When a person or institution loans us money, they want to know when they will get their money back, how much they will be paid for their faith in us that they will get it back, and what will happen if we don’t pay it back. If a debt is secured by something, the lender expects that if we don’t hold up our end of the agreement, they can go to the security or collateral on the agreement and collect what is owed them.

If a debt is secured, it means you, as the borrower, will only receive the loan if you can offer collateral of some type to the borrower. In essence, if the lender expects either you (based on your credit history) or the loan to be risky, the lender will request collateral, or something with a value equal to the amount you are borrowing. The lender requires this to ensure that if you don’t hold up your end of the agreement, the company can collect on the loan by using the collateral to recoup what is owed.

What exactly is collateral? Collateral is something of value that we already own that can be used as a guarantee that a borrower will pay back that loan. Collateral can range from a car, boat, jewelry, or a house, depending on the size of the loan.

Similarly, if we rent a home, the landlord often takes a month’s rent in advance, the final month’s rent, and a security deposit at the time you sign the rental agreement. The money you give the landlord secures your lease agreement that you will, in fact, move in when you said you would, you will not leave without paying your last month’s rent, and you will leave the home in the condition you found it when you moved in.

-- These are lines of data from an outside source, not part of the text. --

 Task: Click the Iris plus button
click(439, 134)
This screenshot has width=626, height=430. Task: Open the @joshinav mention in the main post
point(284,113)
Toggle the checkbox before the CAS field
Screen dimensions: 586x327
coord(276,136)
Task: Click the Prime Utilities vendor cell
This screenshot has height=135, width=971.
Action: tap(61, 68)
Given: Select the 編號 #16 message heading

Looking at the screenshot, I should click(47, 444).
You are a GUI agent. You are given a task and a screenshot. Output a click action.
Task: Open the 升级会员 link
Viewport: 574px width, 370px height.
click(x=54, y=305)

Students often cannot come up with that much money up front. They may ask their parents to cosign on the lease, making the parents liable to the security on the rental agreement. That way, the landlord has recourse through either of the cosigners to get the money owed according to the rental agreement.

When you borrow money to buy a home, the mortgage lender will probably require you to put money toward the house as a down payment. The lender doesn’t want 100% of its money in the home in case it loses value before the loan is paid. The lender holds the title of ownership for the house until you pay it off.

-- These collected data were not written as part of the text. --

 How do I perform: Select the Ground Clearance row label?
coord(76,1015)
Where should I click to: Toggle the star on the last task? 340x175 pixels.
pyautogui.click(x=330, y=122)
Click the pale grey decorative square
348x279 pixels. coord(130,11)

Co-signing on a loan is, in a sense, a form of secured lending. Agreeing to be a co-signer on someone else’s loan can be a gracious thing to do for a friend or relative, but remember that business is business. Before you agree to put your signature on the agreement, be sure that you have read the terms and conditions of the contract and know what you are about to sign for. Although the borrower assures you that her plans are good and that she has no intention of not paying back her loan, “debt happens” and you may be the one ending up paying off the loan.

One of my clients was a 55-year-old widow who had most of her savings in a 401(k) tax-deferred retirement savings plan and an IRA that had been left to her by her husband. Her son decided to go into the carpet cleaning business and needed money to buy the franchise, a van and the cleaning equipment. He was confident that this was going to be a booming business, and he had dreams of a fleet of vans and a number of employees. He had dropped out of college and had only a few hundred dollars in savings to start his business.

His mother was pleased with his entrepreneurial spirit and agreed to co-sign his loan with the bank to start the business. Because her savings were all in tax-deferred retirement accounts, she became liable for the taxes at her current interest rate of 28 percent and a 10 percent penalty because she was not yet 59Yz. Even though the money was still in her savings accounts, she triggered these IRS events when she agreed to use them for collateral on her son’s loan.

Unfortunately, after a year in the business, her son had developed an allergy to the cleaning chemicals and had to abandon his business. Guess who got stuck with the loan payments! Mother will now have to work much longer than she had planned.

I love my kids, but I don’t think we as parents owe them as much as we often think we do in terms of financial help. We love and care for them as parents. We may help them to get started in a business or a career if we can afford to and choose to without guilt or obligation. But we are not required to jeopardize our own well-being or retirement to help our adult children financially.